» Tu tarea
Retoma el testimonio sobre el tío Pedrito y la visión con un solo ojo y continúalo a partir de su última oración.

» Texto de estudio
No sé qué respuesta darte. Esta es la parte que tenés que cortar porque todavía la estoy pensando. Ahora me hacés acordar de un personaje que realmente adoré toda mi vida. Mi tío Pedrito –en realidad era el tío de mi mamá– casi nunca iba al pueblo porque no le gustaba, sólo iba para cobrar la jubilación. Siempre tuve la percepción de que él disfrutaba de lo que le había tocado en suerte. Era muy silencioso. Era alguien que se llevaba bien con todo mundo. Su relación con los animales era impactante. Se levantaba muy temprano e iba a ordeñar las vacas, era la primera actividad del día. No me dejaba acompañarlo porque las vacas se ponían nerviosas. Lo miraba de lejos y entendía que él percibía de los animales un montón de cosas: sus abismos emocionales, sus cambios de ánimo. Pero nunca me quedó claro si lo que había en él era suma estupidez o suma sabiduría. Esa figura tan extraña que vos no sabés si este tipo la tenía muy clara o si este tipo tenía miedo y por eso no se iba de allá. En todo caso, si tuviera que elegir una imagen sería esa. Uno suele pensar en este tipo de personajes desde la carencia, aunque no me cabe duda de que era feliz. Pero ¿de dónde venía esa plenitud? ¿Lo disfrutaba porque era inocente y estúpido y simple, o aprendió a disfrutar de las pequeñas cosas?

Taras de la creación literaria

No veo de un ojo. Las cosas nunca están donde yo las veo, siempre están un poco corridas. A ver: allá en la terraza, donde cae el sol, veo una gran mancha de luz. Vos sos como una cosa muy borrosa mezclada con una mancha de sol. Nací con una miopía galopante, de esas que no se pueden operar. Eso me hizo reflexionar mucho sobre cómo se ve, qué es ver y, sobre todo, cómo comunicarlo. ¿Cómo puedo hacerle entender a alguien que ve con los dos ojos qué se siente ver con uno solo? Es refácil para ti: te tapas un ojo y ves con uno solo. Ahora: ¿cómo puedo yo saber qué es ver con dos ojos? No va a pasar. Nunca. Eso me llevó a pensar en algún momento de mi vida en cuáles son los límites del lenguaje. Todos vemos esta mesa y por eso nos ponemos de acuerdo con decirle mesa. Pero eso que no está afuera, que es de la piel para adentro, ¿cómo nos ponemos de acuerdo para llamarlo?

(Entradas guardadas)

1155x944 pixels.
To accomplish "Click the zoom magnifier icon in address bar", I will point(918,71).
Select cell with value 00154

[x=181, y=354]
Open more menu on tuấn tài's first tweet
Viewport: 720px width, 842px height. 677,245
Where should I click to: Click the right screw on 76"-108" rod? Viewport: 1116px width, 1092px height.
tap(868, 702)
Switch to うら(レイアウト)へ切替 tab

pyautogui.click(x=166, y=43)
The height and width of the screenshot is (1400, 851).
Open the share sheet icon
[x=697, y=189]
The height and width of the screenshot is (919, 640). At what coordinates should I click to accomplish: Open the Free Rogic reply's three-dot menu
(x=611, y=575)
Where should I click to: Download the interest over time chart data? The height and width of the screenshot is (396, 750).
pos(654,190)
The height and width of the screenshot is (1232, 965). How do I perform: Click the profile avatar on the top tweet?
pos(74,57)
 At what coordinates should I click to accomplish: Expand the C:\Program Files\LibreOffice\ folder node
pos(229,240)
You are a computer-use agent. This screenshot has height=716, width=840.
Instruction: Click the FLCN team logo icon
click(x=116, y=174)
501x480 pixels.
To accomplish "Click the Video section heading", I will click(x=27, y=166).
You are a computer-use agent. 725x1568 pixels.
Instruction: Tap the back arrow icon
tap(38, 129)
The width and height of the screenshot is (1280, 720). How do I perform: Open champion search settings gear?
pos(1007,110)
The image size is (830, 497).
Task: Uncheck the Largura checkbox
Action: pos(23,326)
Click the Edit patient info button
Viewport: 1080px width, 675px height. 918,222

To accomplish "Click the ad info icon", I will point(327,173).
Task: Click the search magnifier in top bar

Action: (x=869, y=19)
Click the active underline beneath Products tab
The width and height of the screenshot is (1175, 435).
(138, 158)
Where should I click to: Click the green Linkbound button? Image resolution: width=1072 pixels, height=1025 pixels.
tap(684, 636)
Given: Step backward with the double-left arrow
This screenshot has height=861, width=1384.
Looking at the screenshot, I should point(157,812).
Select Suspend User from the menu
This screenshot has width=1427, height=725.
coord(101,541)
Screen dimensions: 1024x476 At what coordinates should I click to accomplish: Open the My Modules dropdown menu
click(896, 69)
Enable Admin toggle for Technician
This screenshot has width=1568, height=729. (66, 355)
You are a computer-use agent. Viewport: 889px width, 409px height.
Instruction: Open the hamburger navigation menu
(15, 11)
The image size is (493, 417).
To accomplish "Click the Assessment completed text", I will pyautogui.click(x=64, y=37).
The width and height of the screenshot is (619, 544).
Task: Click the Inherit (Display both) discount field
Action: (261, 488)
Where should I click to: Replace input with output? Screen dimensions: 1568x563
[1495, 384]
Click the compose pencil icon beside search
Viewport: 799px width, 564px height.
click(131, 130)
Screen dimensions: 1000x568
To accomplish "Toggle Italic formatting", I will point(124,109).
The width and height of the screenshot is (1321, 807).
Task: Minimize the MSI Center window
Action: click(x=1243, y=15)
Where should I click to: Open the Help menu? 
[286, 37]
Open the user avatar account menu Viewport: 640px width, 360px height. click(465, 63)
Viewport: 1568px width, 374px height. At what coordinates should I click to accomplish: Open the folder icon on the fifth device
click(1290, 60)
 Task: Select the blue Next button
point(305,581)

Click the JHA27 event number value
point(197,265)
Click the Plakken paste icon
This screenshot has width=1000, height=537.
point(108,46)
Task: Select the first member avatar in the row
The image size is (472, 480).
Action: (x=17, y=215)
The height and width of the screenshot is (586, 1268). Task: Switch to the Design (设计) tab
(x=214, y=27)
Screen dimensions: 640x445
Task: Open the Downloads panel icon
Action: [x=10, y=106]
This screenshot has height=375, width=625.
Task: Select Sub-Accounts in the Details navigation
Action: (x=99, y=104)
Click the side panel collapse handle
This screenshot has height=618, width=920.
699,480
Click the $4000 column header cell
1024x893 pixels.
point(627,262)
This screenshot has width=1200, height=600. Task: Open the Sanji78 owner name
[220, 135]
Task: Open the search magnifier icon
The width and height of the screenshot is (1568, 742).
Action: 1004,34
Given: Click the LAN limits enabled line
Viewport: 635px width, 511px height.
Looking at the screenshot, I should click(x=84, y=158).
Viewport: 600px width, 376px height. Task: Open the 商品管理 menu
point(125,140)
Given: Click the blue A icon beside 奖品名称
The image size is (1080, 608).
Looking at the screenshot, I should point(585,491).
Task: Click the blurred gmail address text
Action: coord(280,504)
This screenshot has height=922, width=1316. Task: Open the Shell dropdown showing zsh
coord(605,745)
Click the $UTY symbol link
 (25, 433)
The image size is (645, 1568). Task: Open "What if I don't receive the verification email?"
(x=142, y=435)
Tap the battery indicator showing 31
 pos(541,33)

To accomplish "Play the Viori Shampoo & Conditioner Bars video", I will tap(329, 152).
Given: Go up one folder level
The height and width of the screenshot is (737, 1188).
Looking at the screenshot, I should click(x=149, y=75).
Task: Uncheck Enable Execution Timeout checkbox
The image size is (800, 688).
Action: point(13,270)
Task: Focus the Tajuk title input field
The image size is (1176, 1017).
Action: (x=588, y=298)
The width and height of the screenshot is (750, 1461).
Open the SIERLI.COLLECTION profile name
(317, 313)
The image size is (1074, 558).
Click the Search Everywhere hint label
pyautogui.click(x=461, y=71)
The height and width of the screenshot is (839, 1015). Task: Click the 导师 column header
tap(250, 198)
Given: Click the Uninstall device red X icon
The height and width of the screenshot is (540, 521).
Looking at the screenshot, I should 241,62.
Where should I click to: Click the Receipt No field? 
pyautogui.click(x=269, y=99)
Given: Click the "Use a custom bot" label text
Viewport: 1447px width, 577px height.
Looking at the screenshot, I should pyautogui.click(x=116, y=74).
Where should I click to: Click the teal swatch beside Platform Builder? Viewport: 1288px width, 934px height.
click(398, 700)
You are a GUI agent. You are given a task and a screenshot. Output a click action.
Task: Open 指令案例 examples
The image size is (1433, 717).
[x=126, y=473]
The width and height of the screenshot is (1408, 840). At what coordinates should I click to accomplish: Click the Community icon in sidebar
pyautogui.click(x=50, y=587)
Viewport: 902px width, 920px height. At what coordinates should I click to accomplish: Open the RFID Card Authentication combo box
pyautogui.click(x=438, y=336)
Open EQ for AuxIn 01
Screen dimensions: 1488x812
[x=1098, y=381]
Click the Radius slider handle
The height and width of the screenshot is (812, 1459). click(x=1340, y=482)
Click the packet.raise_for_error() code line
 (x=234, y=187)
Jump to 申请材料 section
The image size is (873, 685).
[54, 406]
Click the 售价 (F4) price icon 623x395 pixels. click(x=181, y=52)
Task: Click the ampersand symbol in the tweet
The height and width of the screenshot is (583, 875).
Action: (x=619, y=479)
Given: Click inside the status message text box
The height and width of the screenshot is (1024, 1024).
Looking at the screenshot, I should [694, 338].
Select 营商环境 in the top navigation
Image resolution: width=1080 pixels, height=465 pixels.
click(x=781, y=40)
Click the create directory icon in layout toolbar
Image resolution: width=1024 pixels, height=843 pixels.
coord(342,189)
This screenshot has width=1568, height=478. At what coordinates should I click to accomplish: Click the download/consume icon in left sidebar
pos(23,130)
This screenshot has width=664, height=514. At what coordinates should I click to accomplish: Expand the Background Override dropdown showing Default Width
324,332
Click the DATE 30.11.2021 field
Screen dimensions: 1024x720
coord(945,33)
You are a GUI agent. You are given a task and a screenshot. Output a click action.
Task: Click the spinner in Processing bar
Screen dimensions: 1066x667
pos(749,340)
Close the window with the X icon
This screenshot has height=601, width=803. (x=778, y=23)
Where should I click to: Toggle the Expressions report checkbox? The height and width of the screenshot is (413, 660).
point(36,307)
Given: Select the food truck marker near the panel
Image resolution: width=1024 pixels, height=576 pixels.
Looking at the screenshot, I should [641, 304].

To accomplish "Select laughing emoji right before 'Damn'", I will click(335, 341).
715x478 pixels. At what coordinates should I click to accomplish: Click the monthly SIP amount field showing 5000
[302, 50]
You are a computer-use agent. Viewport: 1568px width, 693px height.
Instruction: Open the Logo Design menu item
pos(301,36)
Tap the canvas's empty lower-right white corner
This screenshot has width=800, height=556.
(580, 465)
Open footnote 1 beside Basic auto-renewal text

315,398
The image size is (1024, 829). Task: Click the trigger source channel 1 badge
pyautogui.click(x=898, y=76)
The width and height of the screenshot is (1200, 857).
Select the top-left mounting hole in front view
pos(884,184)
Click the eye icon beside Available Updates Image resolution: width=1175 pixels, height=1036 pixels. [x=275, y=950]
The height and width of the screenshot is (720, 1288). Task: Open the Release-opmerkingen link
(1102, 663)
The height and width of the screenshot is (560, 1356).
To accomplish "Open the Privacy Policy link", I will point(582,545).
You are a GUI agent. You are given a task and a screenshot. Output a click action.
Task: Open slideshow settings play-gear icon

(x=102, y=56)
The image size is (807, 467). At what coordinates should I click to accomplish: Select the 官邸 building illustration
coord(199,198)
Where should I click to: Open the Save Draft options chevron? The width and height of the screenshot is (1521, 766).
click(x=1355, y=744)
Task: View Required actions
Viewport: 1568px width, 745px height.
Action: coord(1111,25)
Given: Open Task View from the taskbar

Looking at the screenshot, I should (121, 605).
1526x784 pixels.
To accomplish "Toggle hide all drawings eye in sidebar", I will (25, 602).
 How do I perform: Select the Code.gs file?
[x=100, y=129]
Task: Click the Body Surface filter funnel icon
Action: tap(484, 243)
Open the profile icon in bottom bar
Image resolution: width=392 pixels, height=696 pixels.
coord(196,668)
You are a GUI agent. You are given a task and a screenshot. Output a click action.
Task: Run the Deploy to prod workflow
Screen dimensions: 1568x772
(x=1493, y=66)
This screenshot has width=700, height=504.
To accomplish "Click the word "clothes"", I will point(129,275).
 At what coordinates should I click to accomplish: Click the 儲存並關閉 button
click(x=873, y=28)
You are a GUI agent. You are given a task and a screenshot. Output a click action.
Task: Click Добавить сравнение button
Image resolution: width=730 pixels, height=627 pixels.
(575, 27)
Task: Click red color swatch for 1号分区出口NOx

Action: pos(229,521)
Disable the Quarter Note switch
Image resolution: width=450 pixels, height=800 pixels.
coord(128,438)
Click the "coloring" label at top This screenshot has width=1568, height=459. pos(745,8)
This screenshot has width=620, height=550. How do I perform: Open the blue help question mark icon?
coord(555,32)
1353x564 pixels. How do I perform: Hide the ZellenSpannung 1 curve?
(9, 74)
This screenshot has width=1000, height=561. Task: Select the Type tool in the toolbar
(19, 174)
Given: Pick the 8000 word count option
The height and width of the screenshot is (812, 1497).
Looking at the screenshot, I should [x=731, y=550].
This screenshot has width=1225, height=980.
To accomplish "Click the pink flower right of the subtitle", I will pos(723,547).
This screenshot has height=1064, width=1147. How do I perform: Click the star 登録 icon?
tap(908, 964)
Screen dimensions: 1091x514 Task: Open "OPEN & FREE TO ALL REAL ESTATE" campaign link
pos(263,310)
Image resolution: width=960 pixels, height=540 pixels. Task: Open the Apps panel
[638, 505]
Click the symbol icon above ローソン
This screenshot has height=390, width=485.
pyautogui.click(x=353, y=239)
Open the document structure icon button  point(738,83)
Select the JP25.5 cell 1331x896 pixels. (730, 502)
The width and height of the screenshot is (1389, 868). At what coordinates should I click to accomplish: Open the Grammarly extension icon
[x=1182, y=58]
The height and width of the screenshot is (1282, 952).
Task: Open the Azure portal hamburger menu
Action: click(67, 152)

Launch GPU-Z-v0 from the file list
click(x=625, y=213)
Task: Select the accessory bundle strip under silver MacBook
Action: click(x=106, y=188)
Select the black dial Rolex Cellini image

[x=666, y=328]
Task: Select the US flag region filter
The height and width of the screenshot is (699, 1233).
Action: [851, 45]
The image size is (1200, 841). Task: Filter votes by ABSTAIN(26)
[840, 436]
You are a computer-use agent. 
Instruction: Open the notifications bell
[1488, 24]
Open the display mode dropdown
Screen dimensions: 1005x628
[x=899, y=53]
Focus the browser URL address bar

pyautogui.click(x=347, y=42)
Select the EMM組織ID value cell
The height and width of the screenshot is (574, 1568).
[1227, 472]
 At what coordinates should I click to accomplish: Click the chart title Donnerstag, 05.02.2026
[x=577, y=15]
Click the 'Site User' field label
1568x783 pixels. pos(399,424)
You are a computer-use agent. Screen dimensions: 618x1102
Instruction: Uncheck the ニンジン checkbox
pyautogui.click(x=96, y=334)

» Respuesta escrita
Hay gente que se casa por amor, que deja de hacer cosas por amor y, a lo mejor, esas dos personas no entienden exactamente lo mismo por la palabra amor. Son culpables las personas, y un poco el lenguaje. El lenguaje tiene esos límites. Estoy seguro de que, así como yo nunca voy a poder ver el mundo con dos ojos, ninguno de ustedes –nadie– va a leer en mis cuentos lo que yo exactamente quería poner. No va a pasar. Creo que esto está inscrito en la poética que subyace a los temas que me interesan.

Soy muy despistado. Tiendo a escuchar a medias. En este caso te estoy prestando atención porque es una entrevista y es importante. Pero si por ahí fuera que estoy tomando café con unos amigos y escucho que alguien dice algo en la mesa de al lado, me pierdo: ¿por qué habrá dicho eso? ¿Quién será? Una vez un amigo me contó que en su pueblo, una zona casi desértica de Argentina, pasó un circo y dejó al elefante. La conversación dio un giro y no supe más. ¿Por qué un circo abandonaría a un elefante? En mis cuentos invento respuestas a esas imágenes que agarro de pasada y no entiendo. Mi lugar tiene que ver con el mentir, si querés.

La libertad para crear es la principal ventaja de estar al margen. Vengo de un pueblo donde no había escritores, no hay librerías, hay dos o tres videoclubes, el cine lo cerraron hace un tiempo. Borges y Cortázar estaban tan lejos que no sentía la intimidación de los padres. Leerlos era como leer traducciones de Anagrama. Todo el tiempo veo gente en los talleres que dicto, escribiendo para que los publique Alfaguara o una editorial grande, y me parece bien, pero yo nunca lo tomé como un desafío.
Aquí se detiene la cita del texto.